> YOUR TASK: What follows is a set of records; repeat them exactly, without the pictures.

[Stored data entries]
<<<<
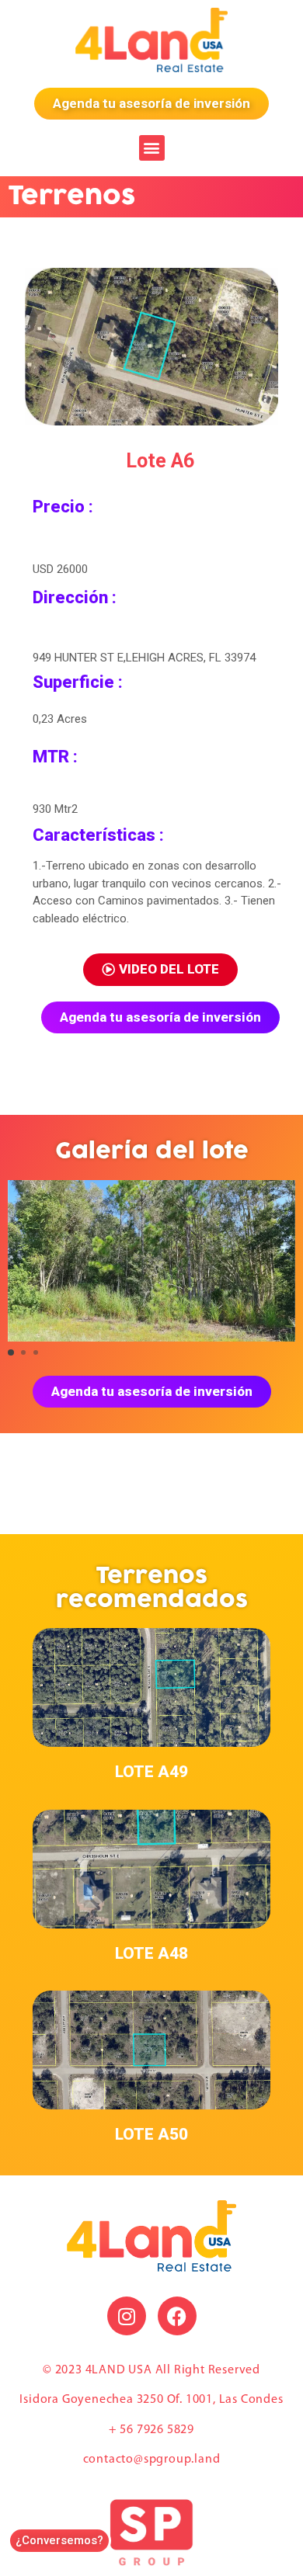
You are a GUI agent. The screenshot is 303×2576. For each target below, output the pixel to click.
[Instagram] (126, 2316)
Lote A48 (151, 1953)
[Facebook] (177, 2316)
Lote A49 (151, 1771)
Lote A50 (151, 2134)
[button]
>>>>
> RESULT FOR THIS TASK:
You are a GUI agent. The screenshot is 303×2576. For each target below, output the pixel to click.
[Instagram] (126, 2316)
Lote A48 (151, 1953)
[Facebook] (177, 2316)
Lote A49 (151, 1771)
Lote A50 (151, 2134)
[button]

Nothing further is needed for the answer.